The man at the computer was Sir Tim Berners-Lee, inventor of the World Wide Web, and you may not have realised the message was a tweet. It was a simple message posted live on the World Wide Web via the Twitter social network at the same time as being illuminated around the Olympic stadium and on into our homes via satellite broadcast television. The extraordinary story of the World Wide Web, invented just 24 years previously by the Cern scientist, reached a crescendo at that moment and so laid an important milestone in our history. The message, the medium and the moment were indeed for everyone. Berners-Lee summarised it thus:
"The Web is about connecting people through technology, not about documents. The Olympics are about connecting people too. It would be nice if the Olympics bring people to use the Web to understand each other, break down national and cultural barriers and look at each other from a more beautiful point of view."

Exercise goal>
Carry on the passage above about Tim Berners-Lee's message at the Olympics, picking up right after its closing quotation.

Dataset section>
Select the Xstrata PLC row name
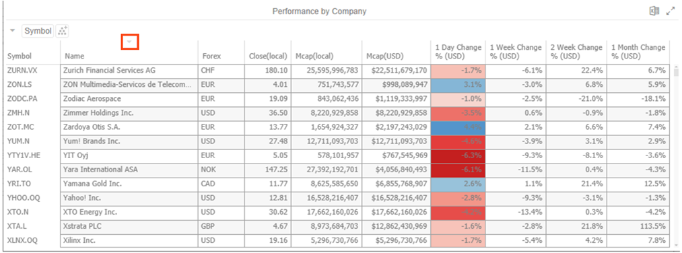This screenshot has width=682, height=253. tap(83, 226)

Written answer>
The staggering achievement of the Web must not be underestimated. It is not merely a technology invented by one person or even a team, but one of humanity's finest examples of collaboration, agreement and freedom. It is easy take for granted how simple it is now to shop online, keep in touch with friends, look up information, research, work and pass the time via computers on our desks, and smart devices in our pockets. More and more people around the world are meeting online, starting friendships, falling in love. Most importantly, our ability to contribute knowledge is enhanced beyond anything anyone could have imagined. We can create a website, edit Wikipedia, blog, tweet, post pictures, upload data, write comments and answer questions. In doing so, anyone can become a publisher. Anyone can contribute. Anyone with something to say can now say it and anyone with a web-capable device can see it. That is extraordinary. Twenty years ago such civilised, democratic notions were the stuff of science fiction, but now it's woven into our everyday lives.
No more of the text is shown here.